Phonotonal
Queen Adreena

Queen Adreena
Live at the TMF Festival

Stumbling into Queen Adreena’s set by chance, my first reaction was a double take. Standing unsteadily atop a rickety chair, clad only in a torn pink dress and sporting mud-stained limbs, lead singer Katie Garside (ex Daisy Chainsaw) is a mesmerising spectacle to behold. Swigging wine from the bottle and cavorting on the stage floor, Garside alternates between drug-fuelled mania and childlike vulnerability. But it is when she sings that you understand why the largest crowd of the day are standing rooted to the spot in spellbound awe.

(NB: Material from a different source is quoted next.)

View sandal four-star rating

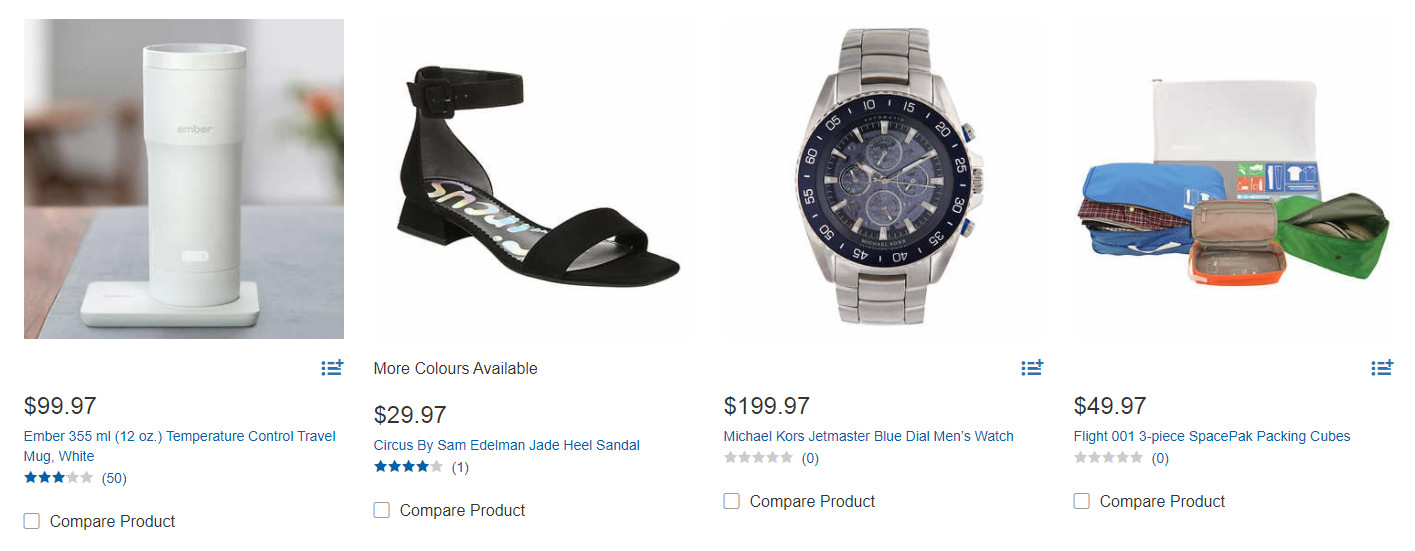(408, 467)
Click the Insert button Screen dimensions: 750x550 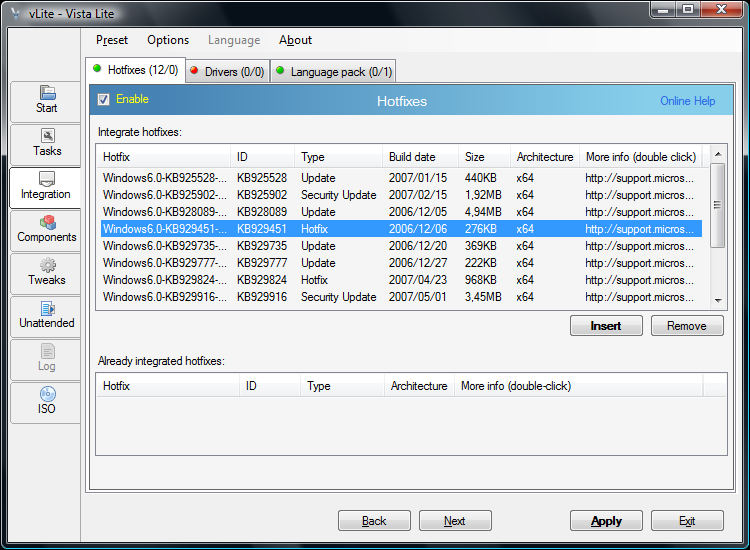point(606,326)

Complimenting the dark, gritty guitars perfectly, Garside’s vocals are at first tender and deceptively honeyed, before tearing into the shrieks and melodic wails of a siren. She has the range and power to rival Bonnie Tyler and the vixen-like ferocity to send Courtney Love running for the hills.

Queen Adreena have the dramatic stage presence to rival any glam rock band. Vying for Garside’s limelight is porcelain-cheekboned, cravat-wearing, ultra feminine guitarist, Crispin Gray, whose backing vocals provide some glorious harmonies. And the melodies are carried along apace by Peter Howard’s psychotic Animal drumming and Orsen Wajih’s nimble-fingered bass work.

The music is punky, volatile, and varied, and most remarkably held together impeccably, despite Garside’s screaming confession; ‘I blame it on drugs’. In keeping with this sentiment, the subject matter of the songs is painful and uncomfortable – an insight into the Garside’s own chequered life.

Perhaps worried we haven’t fully grasped the extent of her angst, Garside hurls her chair at Gray, and ends the set with a hauntingly beautiful solo on an empty stage.